What you give back should match the entries below character for character.

Dataset excerpts:
○ ○ ○ ○

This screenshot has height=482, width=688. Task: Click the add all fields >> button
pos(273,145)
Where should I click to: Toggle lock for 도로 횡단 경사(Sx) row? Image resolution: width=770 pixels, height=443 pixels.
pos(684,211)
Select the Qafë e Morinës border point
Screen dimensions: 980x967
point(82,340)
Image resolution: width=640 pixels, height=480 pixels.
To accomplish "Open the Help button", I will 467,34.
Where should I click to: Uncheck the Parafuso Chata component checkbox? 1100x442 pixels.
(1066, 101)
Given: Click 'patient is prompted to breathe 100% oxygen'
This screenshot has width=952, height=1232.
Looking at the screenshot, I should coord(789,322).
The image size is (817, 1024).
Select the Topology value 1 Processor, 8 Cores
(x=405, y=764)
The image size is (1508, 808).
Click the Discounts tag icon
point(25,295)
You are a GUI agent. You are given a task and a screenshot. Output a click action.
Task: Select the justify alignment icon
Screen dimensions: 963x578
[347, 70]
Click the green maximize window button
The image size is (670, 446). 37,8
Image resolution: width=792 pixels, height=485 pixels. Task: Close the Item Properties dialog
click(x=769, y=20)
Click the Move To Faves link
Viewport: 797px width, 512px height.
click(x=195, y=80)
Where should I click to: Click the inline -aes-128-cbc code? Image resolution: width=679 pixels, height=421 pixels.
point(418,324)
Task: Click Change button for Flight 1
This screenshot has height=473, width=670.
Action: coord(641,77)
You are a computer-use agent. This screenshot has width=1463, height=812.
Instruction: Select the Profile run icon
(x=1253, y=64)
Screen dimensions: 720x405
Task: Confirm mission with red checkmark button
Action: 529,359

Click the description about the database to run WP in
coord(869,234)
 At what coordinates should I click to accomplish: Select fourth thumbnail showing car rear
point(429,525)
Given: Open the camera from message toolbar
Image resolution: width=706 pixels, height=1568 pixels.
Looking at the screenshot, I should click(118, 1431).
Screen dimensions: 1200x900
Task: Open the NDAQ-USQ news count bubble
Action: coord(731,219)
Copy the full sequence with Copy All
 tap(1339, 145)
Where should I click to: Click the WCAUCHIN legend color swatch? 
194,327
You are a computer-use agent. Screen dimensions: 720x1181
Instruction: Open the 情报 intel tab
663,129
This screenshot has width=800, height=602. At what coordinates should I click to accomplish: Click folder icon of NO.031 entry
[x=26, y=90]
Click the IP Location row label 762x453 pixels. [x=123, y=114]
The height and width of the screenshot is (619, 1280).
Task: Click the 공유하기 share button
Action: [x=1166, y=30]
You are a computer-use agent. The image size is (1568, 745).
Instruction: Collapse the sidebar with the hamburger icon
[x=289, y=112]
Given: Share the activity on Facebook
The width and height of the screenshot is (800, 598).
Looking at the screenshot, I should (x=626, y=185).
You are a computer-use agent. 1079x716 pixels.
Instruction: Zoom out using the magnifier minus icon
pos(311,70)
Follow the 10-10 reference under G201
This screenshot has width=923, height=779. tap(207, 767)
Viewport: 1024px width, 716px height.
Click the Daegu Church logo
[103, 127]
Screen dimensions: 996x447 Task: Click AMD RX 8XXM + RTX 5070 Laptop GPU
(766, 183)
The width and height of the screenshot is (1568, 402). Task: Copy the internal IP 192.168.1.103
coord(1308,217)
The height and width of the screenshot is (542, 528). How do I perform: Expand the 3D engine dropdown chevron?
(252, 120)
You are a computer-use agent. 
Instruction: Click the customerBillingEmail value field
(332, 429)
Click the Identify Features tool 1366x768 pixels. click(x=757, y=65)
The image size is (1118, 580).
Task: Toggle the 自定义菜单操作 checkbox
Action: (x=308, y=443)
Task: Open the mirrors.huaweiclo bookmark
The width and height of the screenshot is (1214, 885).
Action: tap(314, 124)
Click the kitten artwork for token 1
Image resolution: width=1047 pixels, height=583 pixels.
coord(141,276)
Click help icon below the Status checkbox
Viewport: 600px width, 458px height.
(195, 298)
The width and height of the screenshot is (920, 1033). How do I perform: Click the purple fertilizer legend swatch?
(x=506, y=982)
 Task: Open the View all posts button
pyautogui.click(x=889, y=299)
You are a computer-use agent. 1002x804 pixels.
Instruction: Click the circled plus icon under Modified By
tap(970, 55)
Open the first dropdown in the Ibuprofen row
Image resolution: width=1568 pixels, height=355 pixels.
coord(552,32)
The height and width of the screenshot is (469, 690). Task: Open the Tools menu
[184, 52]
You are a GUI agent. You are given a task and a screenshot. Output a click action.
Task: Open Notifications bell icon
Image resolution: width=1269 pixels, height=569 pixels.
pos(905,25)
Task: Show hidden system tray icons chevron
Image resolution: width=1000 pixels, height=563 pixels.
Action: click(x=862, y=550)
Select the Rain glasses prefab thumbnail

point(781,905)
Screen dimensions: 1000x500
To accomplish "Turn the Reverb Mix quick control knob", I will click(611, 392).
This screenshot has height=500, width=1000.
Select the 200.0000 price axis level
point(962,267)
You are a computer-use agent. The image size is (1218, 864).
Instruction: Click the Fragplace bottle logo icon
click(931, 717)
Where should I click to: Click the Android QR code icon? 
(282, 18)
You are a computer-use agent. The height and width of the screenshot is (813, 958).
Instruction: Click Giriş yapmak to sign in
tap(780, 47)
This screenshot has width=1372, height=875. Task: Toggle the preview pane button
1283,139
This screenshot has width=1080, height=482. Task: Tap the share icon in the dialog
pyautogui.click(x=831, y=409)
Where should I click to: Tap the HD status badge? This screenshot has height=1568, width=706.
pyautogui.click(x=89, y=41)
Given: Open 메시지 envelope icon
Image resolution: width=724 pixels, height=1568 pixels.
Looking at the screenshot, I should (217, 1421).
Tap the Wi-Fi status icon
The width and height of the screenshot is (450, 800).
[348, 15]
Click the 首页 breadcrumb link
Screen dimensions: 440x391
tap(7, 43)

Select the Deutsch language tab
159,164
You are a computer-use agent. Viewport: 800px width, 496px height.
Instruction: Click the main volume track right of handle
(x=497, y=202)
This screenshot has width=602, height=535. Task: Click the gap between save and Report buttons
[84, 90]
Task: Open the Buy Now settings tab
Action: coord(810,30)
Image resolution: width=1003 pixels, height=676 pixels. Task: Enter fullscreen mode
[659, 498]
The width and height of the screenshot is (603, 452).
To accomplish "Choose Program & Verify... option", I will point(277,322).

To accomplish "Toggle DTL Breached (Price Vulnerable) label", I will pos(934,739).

○ ○ ○ ○

Exercise result:
This screenshot has height=482, width=688. Task: Click the add all fields >> button
pos(273,145)
Where should I click to: Toggle lock for 도로 횡단 경사(Sx) row? Image resolution: width=770 pixels, height=443 pixels.
pos(684,211)
Select the Qafë e Morinës border point
Screen dimensions: 980x967
point(82,340)
Image resolution: width=640 pixels, height=480 pixels.
To accomplish "Open the Help button", I will 467,34.
Where should I click to: Uncheck the Parafuso Chata component checkbox? 1100x442 pixels.
(1066, 101)
Given: Click 'patient is prompted to breathe 100% oxygen'
This screenshot has width=952, height=1232.
Looking at the screenshot, I should coord(789,322).
The image size is (817, 1024).
Select the Topology value 1 Processor, 8 Cores
(x=405, y=764)
The image size is (1508, 808).
Click the Discounts tag icon
point(25,295)
You are a GUI agent. You are given a task and a screenshot. Output a click action.
Task: Select the justify alignment icon
Screen dimensions: 963x578
[347, 70]
Click the green maximize window button
The image size is (670, 446). 37,8
Image resolution: width=792 pixels, height=485 pixels. Task: Close the Item Properties dialog
click(x=769, y=20)
Click the Move To Faves link
Viewport: 797px width, 512px height.
click(x=195, y=80)
Where should I click to: Click the inline -aes-128-cbc code? Image resolution: width=679 pixels, height=421 pixels.
point(418,324)
Task: Click Change button for Flight 1
This screenshot has height=473, width=670.
Action: coord(641,77)
You are a computer-use agent. This screenshot has width=1463, height=812.
Instruction: Select the Profile run icon
(x=1253, y=64)
Screen dimensions: 720x405
Task: Confirm mission with red checkmark button
Action: 529,359

Click the description about the database to run WP in
coord(869,234)
 At what coordinates should I click to accomplish: Select fourth thumbnail showing car rear
point(429,525)
Given: Open the camera from message toolbar
Image resolution: width=706 pixels, height=1568 pixels.
Looking at the screenshot, I should click(118, 1431).
Screen dimensions: 1200x900
Task: Open the NDAQ-USQ news count bubble
Action: coord(731,219)
Copy the full sequence with Copy All
 tap(1339, 145)
Where should I click to: Click the WCAUCHIN legend color swatch? 
194,327
You are a computer-use agent. Screen dimensions: 720x1181
Instruction: Open the 情报 intel tab
663,129
This screenshot has width=800, height=602. At what coordinates should I click to accomplish: Click folder icon of NO.031 entry
[x=26, y=90]
Click the IP Location row label 762x453 pixels. [x=123, y=114]
The height and width of the screenshot is (619, 1280).
Task: Click the 공유하기 share button
Action: [x=1166, y=30]
You are a computer-use agent. The image size is (1568, 745).
Instruction: Collapse the sidebar with the hamburger icon
[x=289, y=112]
Given: Share the activity on Facebook
The width and height of the screenshot is (800, 598).
Looking at the screenshot, I should (x=626, y=185).
You are a computer-use agent. 1079x716 pixels.
Instruction: Zoom out using the magnifier minus icon
pos(311,70)
Follow the 10-10 reference under G201
This screenshot has width=923, height=779. tap(207, 767)
Viewport: 1024px width, 716px height.
Click the Daegu Church logo
[103, 127]
Screen dimensions: 996x447 Task: Click AMD RX 8XXM + RTX 5070 Laptop GPU
(766, 183)
The width and height of the screenshot is (1568, 402). Task: Copy the internal IP 192.168.1.103
coord(1308,217)
The height and width of the screenshot is (542, 528). How do I perform: Expand the 3D engine dropdown chevron?
(252, 120)
You are a computer-use agent. 
Instruction: Click the customerBillingEmail value field
(332, 429)
Click the Identify Features tool 1366x768 pixels. click(x=757, y=65)
The image size is (1118, 580).
Task: Toggle the 自定义菜单操作 checkbox
Action: (x=308, y=443)
Task: Open the mirrors.huaweiclo bookmark
The width and height of the screenshot is (1214, 885).
Action: tap(314, 124)
Click the kitten artwork for token 1
Image resolution: width=1047 pixels, height=583 pixels.
coord(141,276)
Click help icon below the Status checkbox
Viewport: 600px width, 458px height.
(195, 298)
The width and height of the screenshot is (920, 1033). How do I perform: Click the purple fertilizer legend swatch?
(x=506, y=982)
 Task: Open the View all posts button
pyautogui.click(x=889, y=299)
You are a computer-use agent. 1002x804 pixels.
Instruction: Click the circled plus icon under Modified By
tap(970, 55)
Open the first dropdown in the Ibuprofen row
Image resolution: width=1568 pixels, height=355 pixels.
coord(552,32)
The height and width of the screenshot is (469, 690). Task: Open the Tools menu
[184, 52]
You are a GUI agent. You are given a task and a screenshot. Output a click action.
Task: Open Notifications bell icon
Image resolution: width=1269 pixels, height=569 pixels.
pos(905,25)
Task: Show hidden system tray icons chevron
Image resolution: width=1000 pixels, height=563 pixels.
Action: click(x=862, y=550)
Select the Rain glasses prefab thumbnail

point(781,905)
Screen dimensions: 1000x500
To accomplish "Turn the Reverb Mix quick control knob", I will click(611, 392).
This screenshot has height=500, width=1000.
Select the 200.0000 price axis level
point(962,267)
You are a computer-use agent. The image size is (1218, 864).
Instruction: Click the Fragplace bottle logo icon
click(931, 717)
Where should I click to: Click the Android QR code icon? 
(282, 18)
You are a computer-use agent. The height and width of the screenshot is (813, 958).
Instruction: Click Giriş yapmak to sign in
tap(780, 47)
This screenshot has width=1372, height=875. Task: Toggle the preview pane button
1283,139
This screenshot has width=1080, height=482. Task: Tap the share icon in the dialog
pyautogui.click(x=831, y=409)
Where should I click to: Tap the HD status badge? This screenshot has height=1568, width=706.
pyautogui.click(x=89, y=41)
Given: Open 메시지 envelope icon
Image resolution: width=724 pixels, height=1568 pixels.
Looking at the screenshot, I should (217, 1421).
Tap the Wi-Fi status icon
The width and height of the screenshot is (450, 800).
[348, 15]
Click the 首页 breadcrumb link
Screen dimensions: 440x391
tap(7, 43)

Select the Deutsch language tab
159,164
You are a computer-use agent. Viewport: 800px width, 496px height.
Instruction: Click the main volume track right of handle
(x=497, y=202)
This screenshot has width=602, height=535. Task: Click the gap between save and Report buttons
[84, 90]
Task: Open the Buy Now settings tab
Action: coord(810,30)
Image resolution: width=1003 pixels, height=676 pixels. Task: Enter fullscreen mode
[659, 498]
The width and height of the screenshot is (603, 452).
To accomplish "Choose Program & Verify... option", I will point(277,322).

To accomplish "Toggle DTL Breached (Price Vulnerable) label", I will pos(934,739).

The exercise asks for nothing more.